Copy out each line of the listing that has the word "Given" in it.

> Input
--

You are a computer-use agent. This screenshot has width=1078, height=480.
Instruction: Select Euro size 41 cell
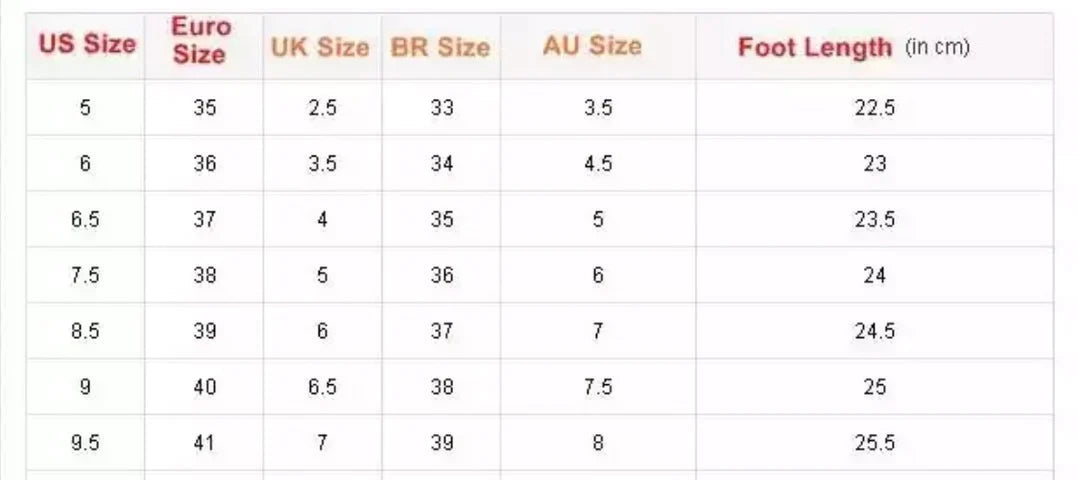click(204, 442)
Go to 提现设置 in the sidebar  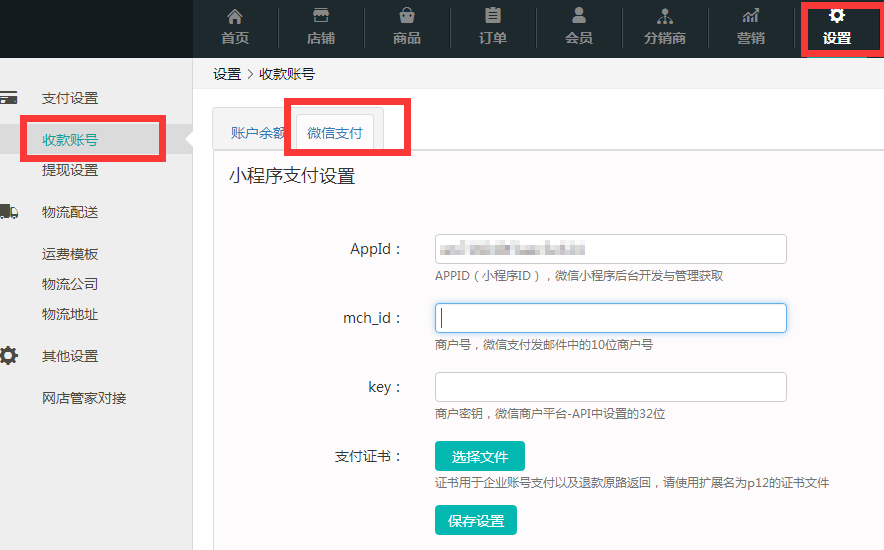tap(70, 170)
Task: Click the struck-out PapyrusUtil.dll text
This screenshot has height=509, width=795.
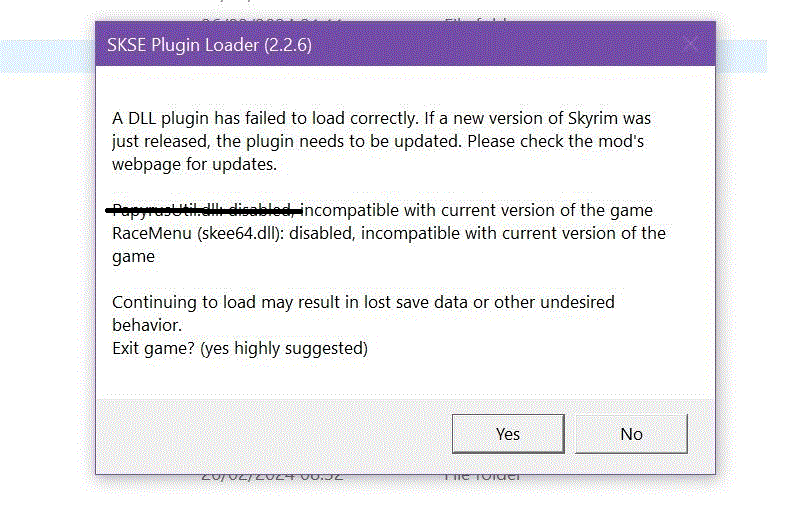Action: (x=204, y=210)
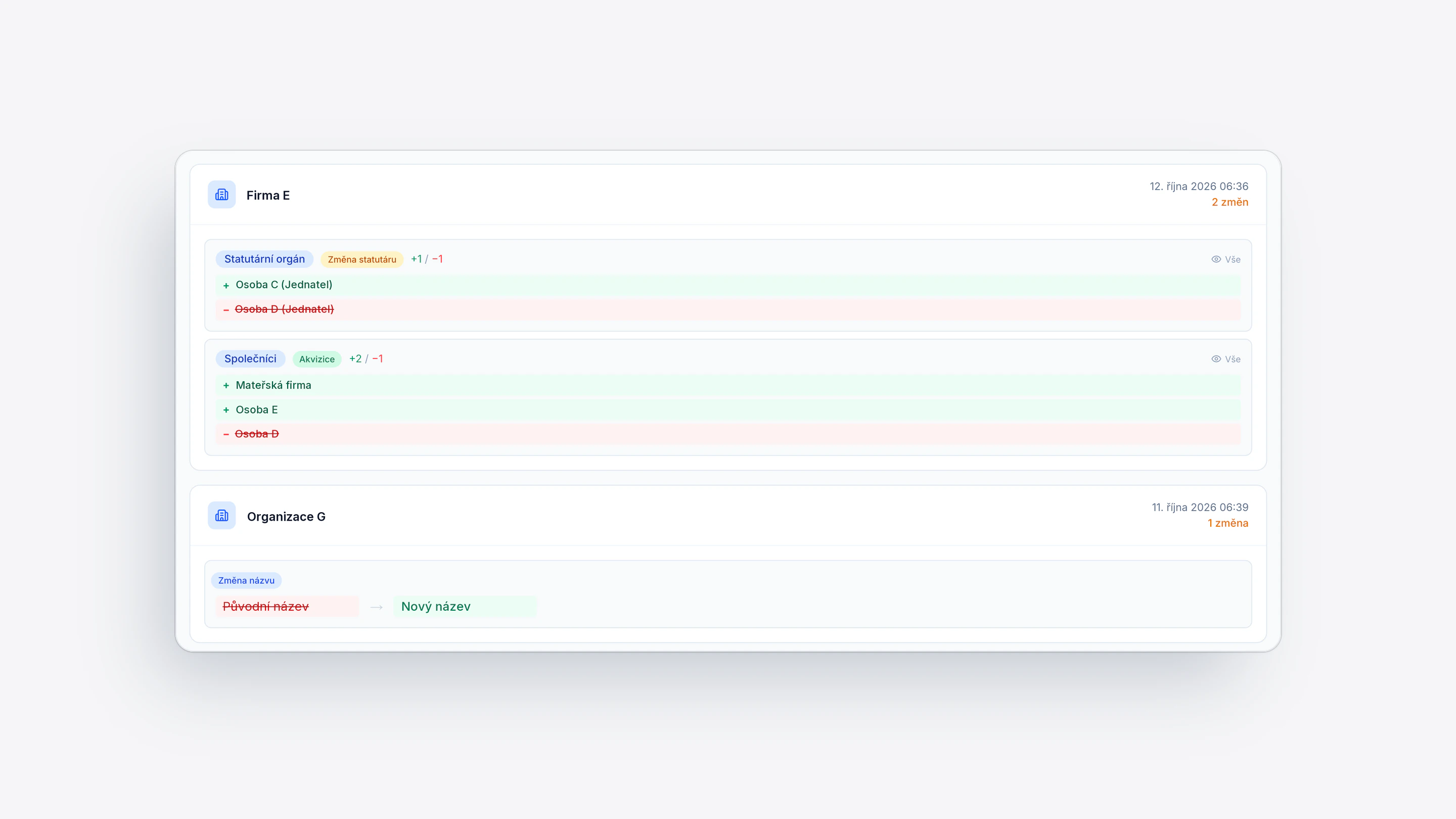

--

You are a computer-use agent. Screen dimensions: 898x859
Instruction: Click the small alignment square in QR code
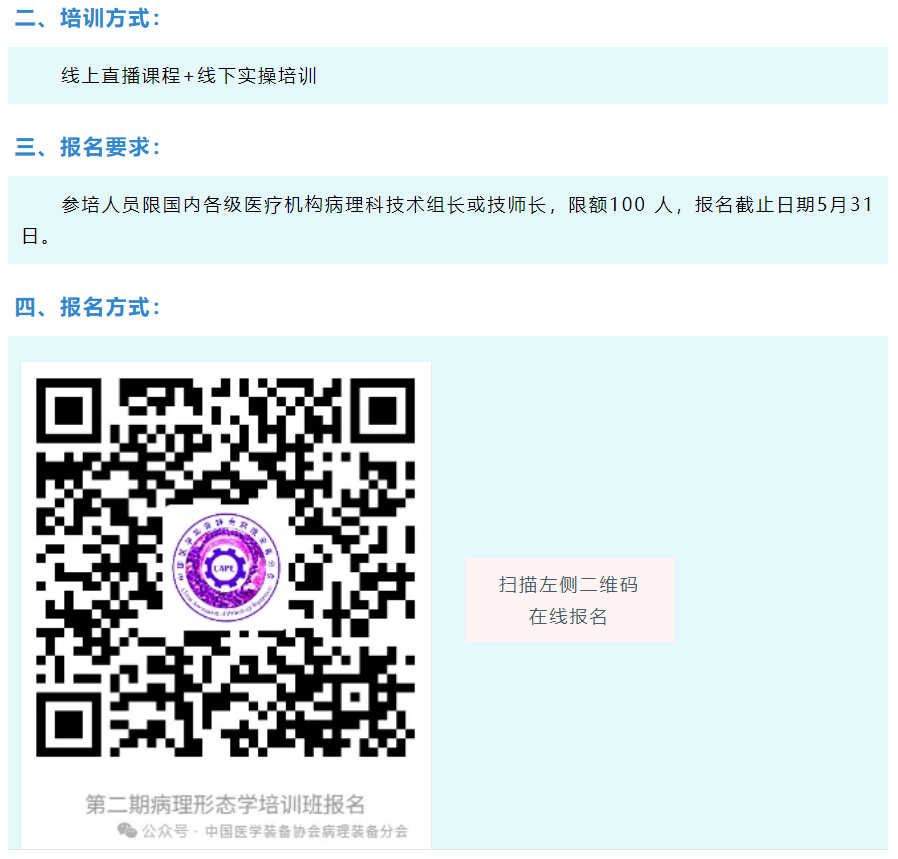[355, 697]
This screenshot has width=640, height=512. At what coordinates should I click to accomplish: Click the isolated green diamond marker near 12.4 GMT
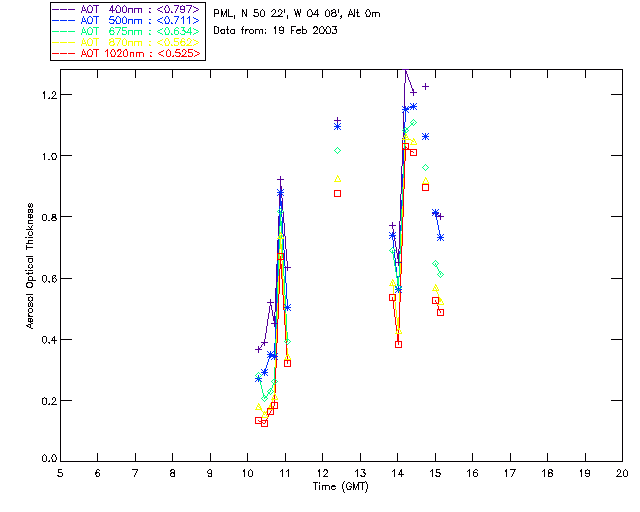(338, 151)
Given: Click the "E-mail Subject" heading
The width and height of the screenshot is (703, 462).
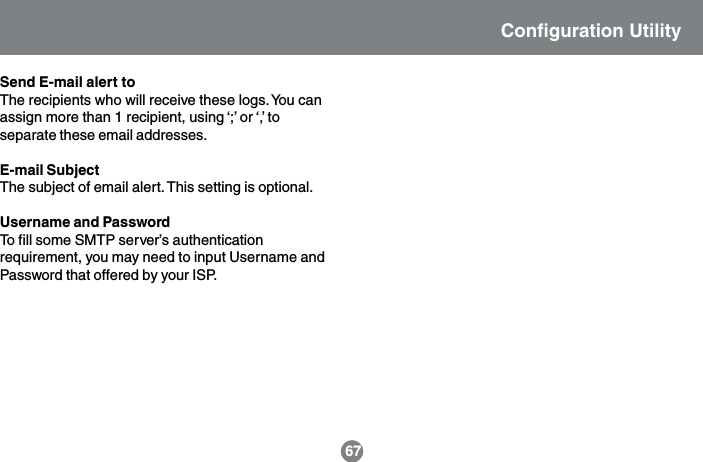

--

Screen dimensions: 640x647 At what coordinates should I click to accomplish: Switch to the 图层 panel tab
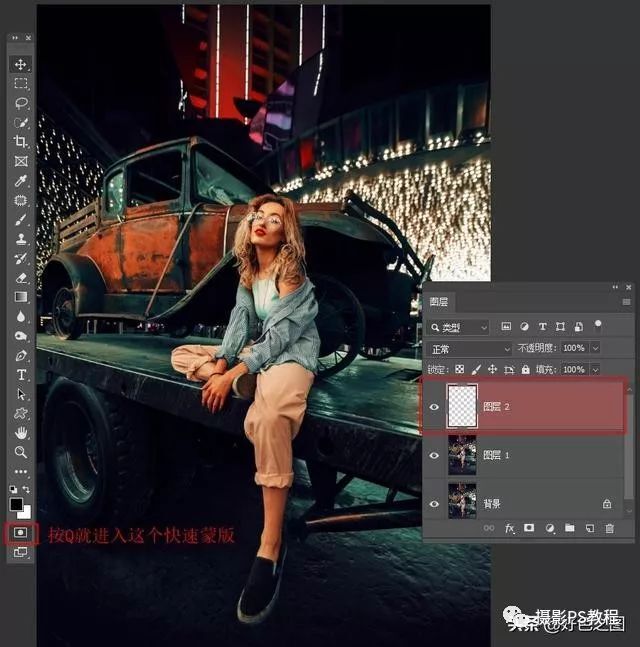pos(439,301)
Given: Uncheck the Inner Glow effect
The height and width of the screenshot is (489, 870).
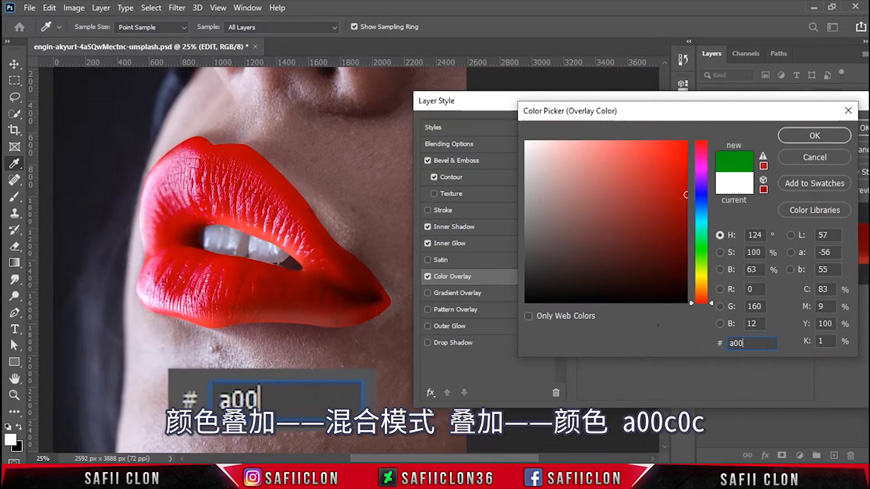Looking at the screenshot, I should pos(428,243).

--

> Result of the task
Given: Click the "E-mail Subject" heading
Given: Uncheck the Inner Glow effect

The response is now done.